The pandemic has also altered the dynamics of families and relationships. According to the experts, more than half of young adults across the country moved back home with their parents or an older relative because of economic necessity and/or they didn’t want to ride it out alone.
As the adult kids then move back out of the home, it’s the empty nest syndrome all over again.
“In that situation the isolation is huge, especially in the senior population. It really affects them. I know that not being able to see their grandchildren for over a year really affected them. It caused a lot of depression,” Rotkowitz says. “Family dynamics have changed because of the pandemic and we weren’t ready for it. We thought we were smarter. We thought we were more equipped. We weren’t.”
Nevertheless, there are pandemic positives to be gained.
“I’m always a solutions person,” she says. “There can be learning and growing from what we’ve been through. If there is something we can learn from this, it’s to ask on a daily basis what are we doing to take care of ourselves?
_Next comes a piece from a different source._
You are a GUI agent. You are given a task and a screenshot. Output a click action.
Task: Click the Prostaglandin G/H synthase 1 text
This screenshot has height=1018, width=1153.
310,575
What are we doing for our extended family? What are we doing to be part of our community? What are we doing as a humanity? We get so caught up in the daily chaos. Instead, let’s focus on what we are doing so that we can make sure if something hits us again, we are going to be more emotionally and environmentally prepared.”
Will the widespread availability for vaccines against COVID-19 make 2021 just like the Roaring Twenties? We might feel like letting loose, but experts caution this is no time to rouge your knees, roll your stockings down, paint the town and all that jazz.
In reality, gradual steps are needed to reacclimate to normalcy. Moving too fast will increase, not decrease, depression, panic and anxiety. Try to practice meditation, mindfulness or other calming techniques. Dr. Asim Shah, professor and the executive vice chair of the Department of Psychology and Behavioral Sciences at Baylor University, offers these other tips:
1. Limit your news intake.
2. Focus on facts and evidence.
3. Eat well, exercise and get enough sleep.
4. Reduce alcohol and/or drug consumption.
5. Stay optimistic.
6. Focus on the positive.
7. Remember that tomorrow is a new day.